### Stated task 1
In the article on Ireland's gas supply, what share of Ireland's total energy demand is met by gas?
### Stated task 2
Return the passage of the gas supply article from "There is a significant" up to and including "starts coming ashore.", copied word for word.

### Reading text
* begin *

Running out of gas

As we all know, Ireland is currently paying the price for the inability of its political and corporate leaders to take seriously the warning signs of an economy where property investment and borrowing generally got out of control. Looking at policy and commercial investment plans for energy supply and distribution, Richard Douthwaite asks, are the decision makers showing an alarmingly similar attitude to evident gas supply threats?
As we all know, Ireland is currently paying the price for the inability of its political and corporate leaders to take seriously the warning signs of an economy where property investment and borrowing generally got out of control. Looking at policy and commercial investment plans for energy supply and distribution, Richard Douthwaite asks, are the decision makers showing an alarmingly similar attitude to evident gas supply threats?


There is a significant chance that Ireland's gas supply from Britain will be cut off this winter and, if the disruption lasts more than a few hours, that electricity blackouts will occur and homes will be left without heat. This risk will only be eased in 2010 when Corrib gas starts coming ashore.

Gas supplies 27 per cent of Ireland's total energy demand and is burned to provide almost two-thirds of its electricity. As the gas fields off the coast of Cork are practically exhausted, almost all this gas comes from Britain. Two pipelines are used, both from the same terminal in Scotland at Moffat, which also supplies the gas used in Northern Ireland along another pipe. Consequently, if a problem develops at Moffat, or in the two pipelines that supply it, the whole of Ireland could lose almost all its gas supply for several months – depending, of course, on how bad the problem was.

Such problems do happen. In March this year, there was an explosion at Shell's main gas pumping station at Bacton in Norfolk, which handles a third of the British supply. Fortunately, only half the station was affected but gas prices shot up. Moreover, problems can take a long time to remedy. The oil pipeline terminal which blew up at Buncefield in Hertfordshire in 2005 has still not re-opened.

Another worry is that Britain is becoming increasingly dependent on importing gas itself as its North Sea reserves are depleted. In 2003 imported gas was used to meet just 2 per cent of British demand, but imports are expected to contribute almost 40 per cent this year and 80 per cent by 2018. This makes it a much less reliable supplier.

While Britain has a gas pipeline connecting it with Belgium and another to Holland, and two to bring in gas from the Norwegian North Sea, plus two Liquid Natural Gas (LNG) terminals where gas can arrive by tanker, it has an inadequate diversity of supply options to ensure it can get all the gas that it – and Ireland – needs. This is because both the Belgian and the Dutch pipeline bring in gas from the same main source – Russia – which has already demonstrated its willingness to use gas as a political weapon by turning it off.

* end *

### Source material
* begin *

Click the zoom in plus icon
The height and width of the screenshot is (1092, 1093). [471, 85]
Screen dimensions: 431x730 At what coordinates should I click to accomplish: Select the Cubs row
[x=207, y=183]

* end *

### Output 1
27 percent

### Output 2
There is a significant chance that Ireland's gas supply from Britain will be cut off this winter and, if the disruption lasts more than a few hours, that electricity blackouts will occur and homes will be left without heat. This risk will only be eased in 2010 when Corrib gas starts coming ashore.